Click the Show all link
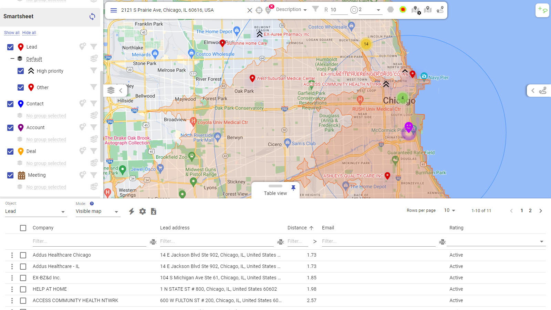The image size is (551, 310). click(12, 33)
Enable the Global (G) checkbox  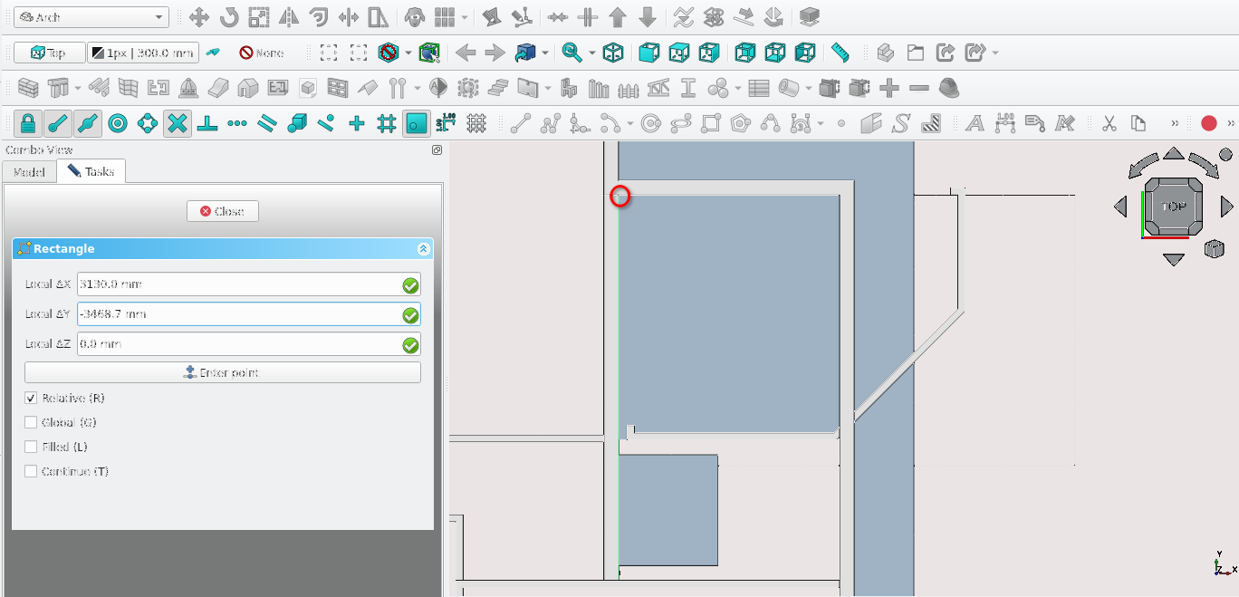pyautogui.click(x=32, y=423)
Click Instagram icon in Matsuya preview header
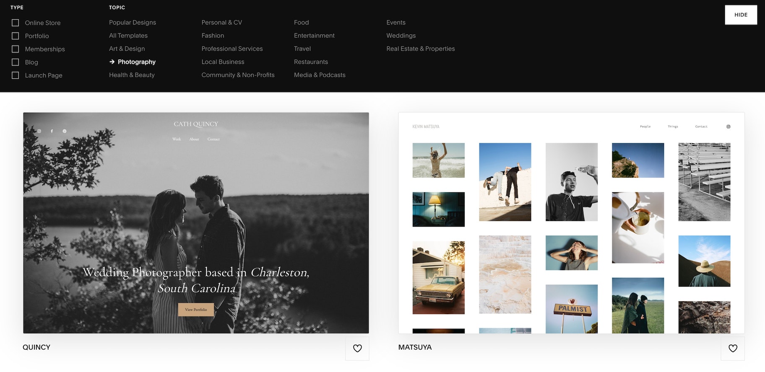This screenshot has height=372, width=765. tap(728, 127)
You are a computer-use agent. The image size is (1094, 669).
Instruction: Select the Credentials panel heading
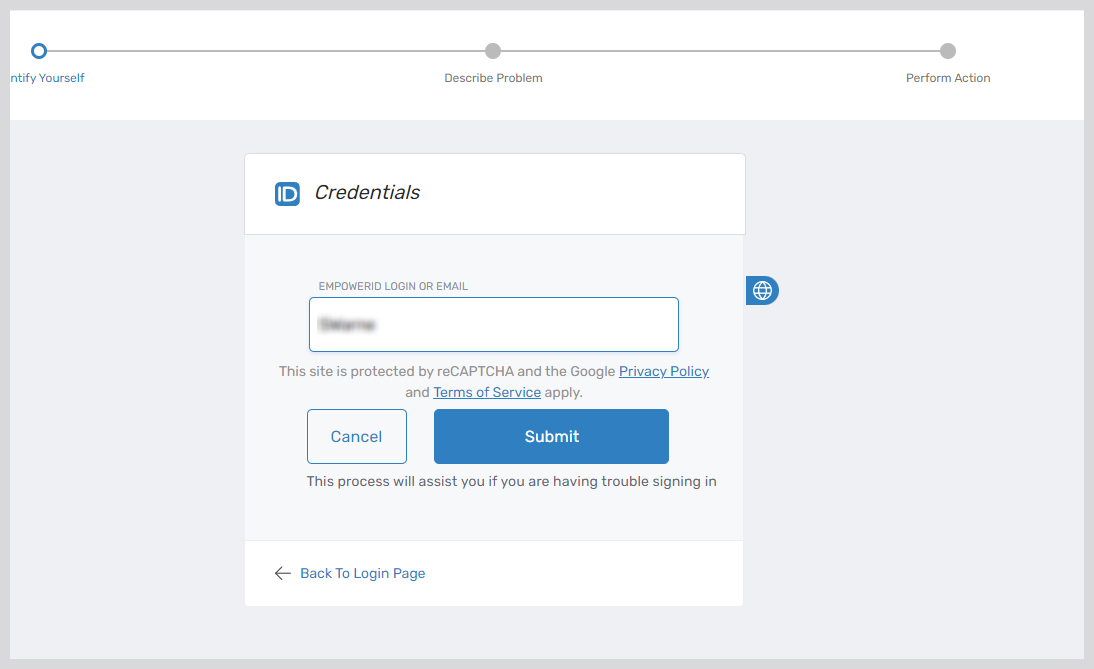[x=366, y=192]
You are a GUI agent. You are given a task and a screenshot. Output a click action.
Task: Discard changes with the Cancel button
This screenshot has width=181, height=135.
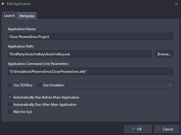167,129
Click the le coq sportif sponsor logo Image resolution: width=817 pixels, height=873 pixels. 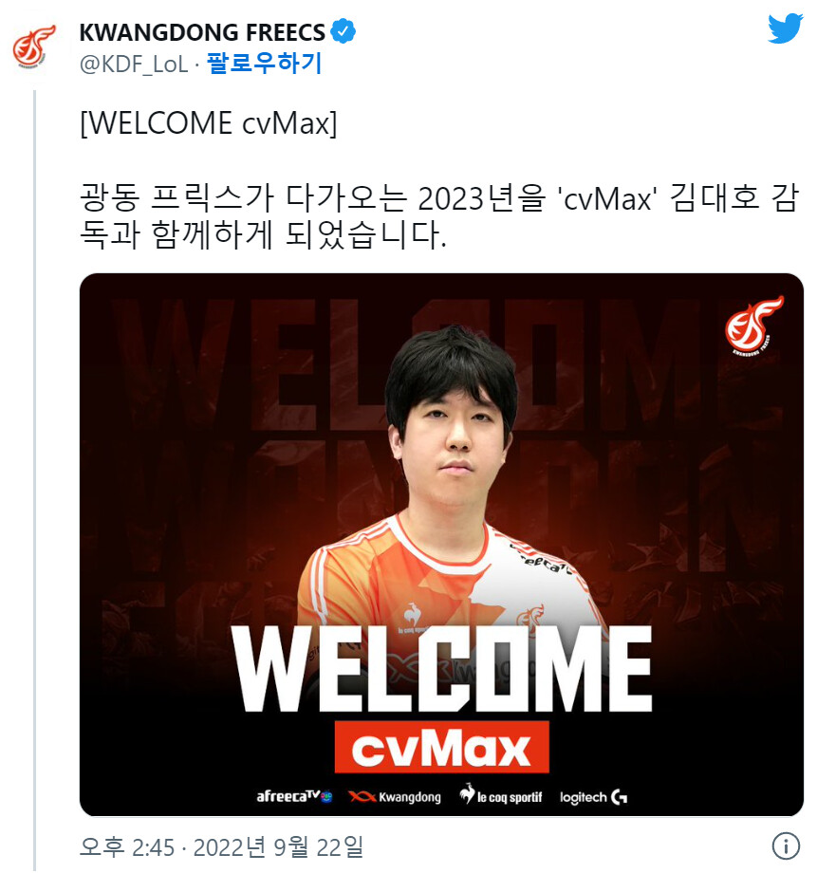[x=500, y=795]
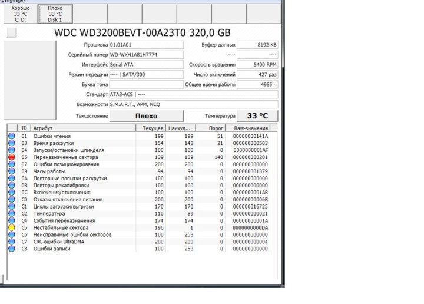This screenshot has height=304, width=424.
Task: Select the Плохо Disk 1 tab
Action: 55,15
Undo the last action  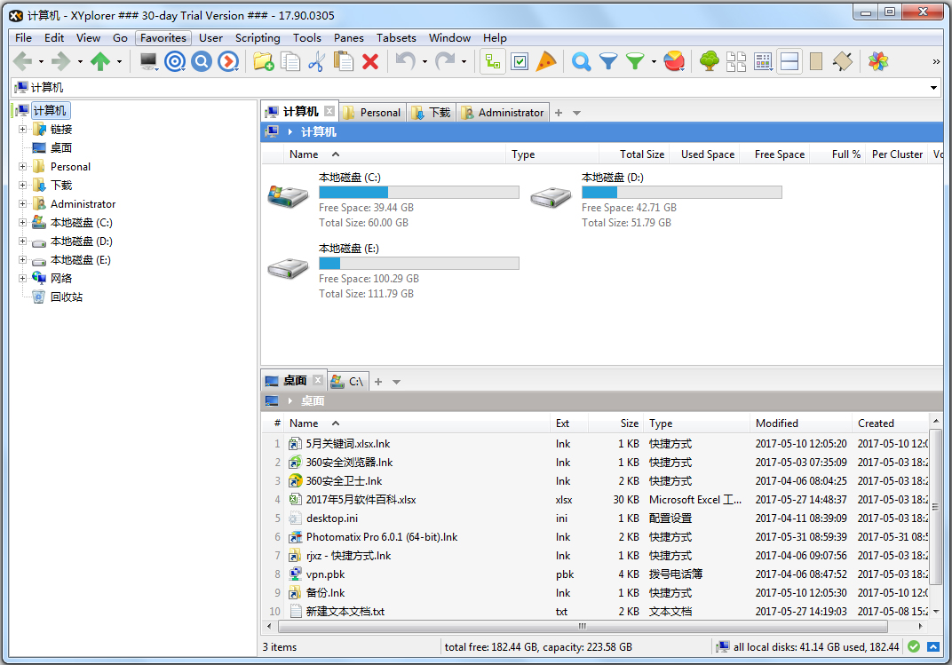404,61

☆ ☆ ☆ ☆ ☆

Problem to work on:
Show every line of the data that includes the string "agent".

Finished exercise:
You are a computer-use agent. The image size is (1094, 669).
You are a GUI agent. You are given a task and a screenshot. Output a click action.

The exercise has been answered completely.